The Air Force’s Collaborative Combat Aircraft program, which will pair unmanned drones with manned platforms, is the start of a paradigm shift in the U.S. military’s thinking about the use of uncrewed and autonomous aircraft, beginning for the first time to place them at the core of the service’s missions, according to David Alexander, president of General Atomics Aeronautical Systems.
“If you look at what the Air Force is doing with the Collaborative Combat Aircraft program, and embracing uncrewed mass numbers for air-to-air combat, that’s a first,” he said at a Hudson Institute event on March 26, “To me that’s the big shift that we’re seeing right now.”

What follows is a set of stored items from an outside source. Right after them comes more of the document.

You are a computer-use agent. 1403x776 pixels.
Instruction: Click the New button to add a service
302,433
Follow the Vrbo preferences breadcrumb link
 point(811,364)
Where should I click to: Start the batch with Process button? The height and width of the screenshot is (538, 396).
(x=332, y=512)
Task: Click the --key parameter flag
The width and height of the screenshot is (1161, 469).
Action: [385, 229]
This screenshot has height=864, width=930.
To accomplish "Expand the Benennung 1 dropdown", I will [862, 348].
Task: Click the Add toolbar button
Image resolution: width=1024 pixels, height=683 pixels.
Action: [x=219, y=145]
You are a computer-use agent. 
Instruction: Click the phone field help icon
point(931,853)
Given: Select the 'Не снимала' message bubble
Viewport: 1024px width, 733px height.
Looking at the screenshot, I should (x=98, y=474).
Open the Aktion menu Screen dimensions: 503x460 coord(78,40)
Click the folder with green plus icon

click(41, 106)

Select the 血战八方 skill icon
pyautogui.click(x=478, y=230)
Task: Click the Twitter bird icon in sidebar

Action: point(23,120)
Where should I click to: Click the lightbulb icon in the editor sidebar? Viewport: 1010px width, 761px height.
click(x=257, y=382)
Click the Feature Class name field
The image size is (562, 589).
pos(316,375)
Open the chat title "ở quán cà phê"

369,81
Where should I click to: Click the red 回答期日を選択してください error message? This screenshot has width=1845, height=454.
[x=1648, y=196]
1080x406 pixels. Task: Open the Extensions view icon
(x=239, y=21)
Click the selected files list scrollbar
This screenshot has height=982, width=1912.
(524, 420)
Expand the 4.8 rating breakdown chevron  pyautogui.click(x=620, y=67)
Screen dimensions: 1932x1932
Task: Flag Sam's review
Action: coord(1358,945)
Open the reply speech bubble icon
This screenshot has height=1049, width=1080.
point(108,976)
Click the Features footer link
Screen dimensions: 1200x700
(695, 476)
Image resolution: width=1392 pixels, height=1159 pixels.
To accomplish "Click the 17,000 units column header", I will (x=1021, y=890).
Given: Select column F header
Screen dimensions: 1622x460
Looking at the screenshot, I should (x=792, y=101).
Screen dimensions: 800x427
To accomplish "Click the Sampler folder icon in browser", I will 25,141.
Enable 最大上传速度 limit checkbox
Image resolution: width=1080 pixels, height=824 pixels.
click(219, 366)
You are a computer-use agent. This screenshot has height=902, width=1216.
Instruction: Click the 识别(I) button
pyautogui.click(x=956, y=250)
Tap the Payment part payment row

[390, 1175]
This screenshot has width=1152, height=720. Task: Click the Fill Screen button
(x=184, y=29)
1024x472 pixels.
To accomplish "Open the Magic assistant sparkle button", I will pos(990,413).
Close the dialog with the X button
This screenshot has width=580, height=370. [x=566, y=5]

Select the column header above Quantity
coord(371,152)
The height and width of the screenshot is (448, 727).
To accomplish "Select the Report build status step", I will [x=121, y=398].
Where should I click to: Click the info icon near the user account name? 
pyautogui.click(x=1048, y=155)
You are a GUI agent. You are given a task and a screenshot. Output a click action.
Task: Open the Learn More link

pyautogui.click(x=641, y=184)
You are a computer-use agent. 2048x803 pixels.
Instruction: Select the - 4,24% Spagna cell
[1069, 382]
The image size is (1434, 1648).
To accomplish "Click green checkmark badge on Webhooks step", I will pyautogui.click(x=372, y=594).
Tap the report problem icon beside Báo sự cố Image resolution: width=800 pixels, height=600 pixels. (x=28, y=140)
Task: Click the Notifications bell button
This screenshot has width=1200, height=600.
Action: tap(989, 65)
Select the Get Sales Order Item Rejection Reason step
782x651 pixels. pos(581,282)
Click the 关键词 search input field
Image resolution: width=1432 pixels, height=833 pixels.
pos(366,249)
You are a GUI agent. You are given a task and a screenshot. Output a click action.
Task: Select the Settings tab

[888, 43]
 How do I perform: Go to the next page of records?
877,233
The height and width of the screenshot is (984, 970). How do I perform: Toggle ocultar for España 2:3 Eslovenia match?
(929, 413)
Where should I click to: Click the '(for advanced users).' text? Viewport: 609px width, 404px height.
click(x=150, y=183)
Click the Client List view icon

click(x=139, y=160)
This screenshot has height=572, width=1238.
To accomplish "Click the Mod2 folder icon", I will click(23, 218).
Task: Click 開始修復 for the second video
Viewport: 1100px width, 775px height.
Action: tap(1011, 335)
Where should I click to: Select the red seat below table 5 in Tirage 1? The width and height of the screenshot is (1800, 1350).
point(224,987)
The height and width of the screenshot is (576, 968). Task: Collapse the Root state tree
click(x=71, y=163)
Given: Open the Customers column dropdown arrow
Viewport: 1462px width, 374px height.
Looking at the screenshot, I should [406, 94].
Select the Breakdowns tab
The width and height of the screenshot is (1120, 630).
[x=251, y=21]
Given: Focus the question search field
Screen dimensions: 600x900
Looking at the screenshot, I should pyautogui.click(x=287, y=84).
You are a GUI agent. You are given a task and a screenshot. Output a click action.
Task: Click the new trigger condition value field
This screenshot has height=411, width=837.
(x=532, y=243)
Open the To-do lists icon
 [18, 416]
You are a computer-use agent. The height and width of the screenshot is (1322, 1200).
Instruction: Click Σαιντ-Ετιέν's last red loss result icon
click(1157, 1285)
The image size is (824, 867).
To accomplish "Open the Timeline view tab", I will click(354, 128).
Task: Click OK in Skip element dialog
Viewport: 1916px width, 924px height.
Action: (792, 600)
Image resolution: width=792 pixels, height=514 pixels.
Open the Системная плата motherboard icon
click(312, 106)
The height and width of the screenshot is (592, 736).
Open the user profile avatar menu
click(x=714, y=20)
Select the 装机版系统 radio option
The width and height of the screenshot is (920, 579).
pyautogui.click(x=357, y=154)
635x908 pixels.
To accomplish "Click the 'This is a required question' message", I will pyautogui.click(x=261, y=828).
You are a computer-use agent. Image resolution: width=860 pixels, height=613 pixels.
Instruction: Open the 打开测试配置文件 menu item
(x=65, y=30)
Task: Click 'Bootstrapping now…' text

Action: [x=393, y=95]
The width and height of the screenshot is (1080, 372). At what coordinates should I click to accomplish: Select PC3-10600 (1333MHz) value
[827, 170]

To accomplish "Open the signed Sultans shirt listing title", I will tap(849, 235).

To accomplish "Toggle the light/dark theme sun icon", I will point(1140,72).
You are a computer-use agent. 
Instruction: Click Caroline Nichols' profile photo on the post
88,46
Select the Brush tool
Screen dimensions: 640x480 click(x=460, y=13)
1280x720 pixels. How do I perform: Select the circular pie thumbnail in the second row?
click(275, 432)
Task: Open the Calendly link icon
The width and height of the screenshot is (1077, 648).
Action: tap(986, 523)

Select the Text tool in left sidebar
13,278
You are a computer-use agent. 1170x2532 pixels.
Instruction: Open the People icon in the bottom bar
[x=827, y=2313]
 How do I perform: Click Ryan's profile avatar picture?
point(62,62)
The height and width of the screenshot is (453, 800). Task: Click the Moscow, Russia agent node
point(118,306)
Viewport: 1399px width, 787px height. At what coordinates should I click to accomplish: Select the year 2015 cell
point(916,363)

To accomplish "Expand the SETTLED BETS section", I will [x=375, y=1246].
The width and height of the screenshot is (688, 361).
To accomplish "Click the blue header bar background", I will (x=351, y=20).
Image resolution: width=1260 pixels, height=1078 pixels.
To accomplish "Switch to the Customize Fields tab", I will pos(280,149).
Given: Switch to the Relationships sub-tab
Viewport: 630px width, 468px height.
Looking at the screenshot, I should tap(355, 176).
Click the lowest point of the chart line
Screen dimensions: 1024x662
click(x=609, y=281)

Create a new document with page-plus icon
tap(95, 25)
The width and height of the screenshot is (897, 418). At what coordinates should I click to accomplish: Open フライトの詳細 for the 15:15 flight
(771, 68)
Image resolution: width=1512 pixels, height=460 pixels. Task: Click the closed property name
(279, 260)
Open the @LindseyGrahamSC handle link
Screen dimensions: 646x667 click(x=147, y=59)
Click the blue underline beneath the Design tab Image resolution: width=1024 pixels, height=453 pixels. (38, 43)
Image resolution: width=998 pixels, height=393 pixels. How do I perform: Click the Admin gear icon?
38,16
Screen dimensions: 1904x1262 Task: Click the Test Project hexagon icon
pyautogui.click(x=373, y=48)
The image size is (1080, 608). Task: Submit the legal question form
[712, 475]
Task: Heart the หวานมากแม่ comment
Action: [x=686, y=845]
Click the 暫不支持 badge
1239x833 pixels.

For two decades the Air Force has relied on remotely piloted aircraft (RPA or drones) for “over the horizon ISR [and] strike” missions, and in that context has come to see them as central rather than peripheral.
But though drones like the MQ-1 Gray Eagle and MQ-9 Reaper have for years had the capability to fire air-to-air and air-to-ground missiles, the use case in ground attack or air combat “never caught on because that’s always been seen as a manned aircraft mission,” Alexander said.
All of that is changing now as Air Force Secretary Frank Kendall and the service have reached a tipping point, he said. Through Kendall’s advocacy for CCA and other uncrewed programs, he “has really moved the bar on that … in a big way. And that’s huge,” Alexander said. “I think it’ll go down in history as the time that it was truly embraced.”
General Atomics is one of five companies that have received contracts for the CCA program thus far. The service is planning to pick two or three to proceed in the next few months.
The embrace of autonomy hadn’t yet extended to attritable swarms, noted event co-moderator and Hudson senior fellow Bryan Clark, pointing out that the first tranche or increment of the CCA “is shaping up to be a pretty expensive airplane.”
Alexander responded that was partly because the aircraft needed be useable in different scenarios. The tyranny of distance in the vast Pacific theater meant they must have the range for long flights from distant permanent bases “as needed.” But they also had to be suitable for deployment in agile combat operations where they will be taking off from temporary bases on “island hopping” missions.
“I think you have to do both,” he said, and without requiring air-to-air refueling. “I’ve seen some concepts where you’ve got these collaborative combat aircraft sipping off of [airborne] tanks. I can’t think of any worse Keystone Cop idea out there, you have hundreds of these little things, trying to take fuel when the important, bigger fighters behind them really need to get on those hoses.”
Moving towards swarm operations, Alexander said General Atomics was developing what he called “a large small” aircraft, air-launched with a weight of about 200 pounds, which allows for a 40-pound payload and a kilowatt of power. “That’s the sweet spot,” he said.
“It could be huge,” he said of the impact of the aircraft, noting that in Ukraine, it would enable penetration of the Russians’ Integrated Air Defense System, or IADS, without precipitating a massive expansion of the conflict. “Yeah, we could penetrate IADS with the F-35, right? And then we’ve got World War III. Now if they’re in there with a bunch of smalls, [the enemy] is gonna shoot some down, but if you launch them, some with exquisite decoy electronic warfare in them, combined with [some equipped with] warheads and you don’t know which one is which. If you had that at scale, it’d be very a big deal right now.”
The war in Ukraine has also shown the effectiveness of uncrewed systems at sea. Alexander said he believed the U.S. Navy was also adopting a central role for uncrewed aircraft, at least in some mission sets where they offered unique surveillance and sensor management capabilities in the maritime domain. “The big blue water, long persistence, it’s a natural fit. I think it’s the next frontier for Medium Altitude Long Endurance aircraft,” he said, predicting that the next generation MQ-9B Sea Guardian, which had payload packages including sonar buoy distribution and sonar buoy management, would see Navy duties as soon as next year.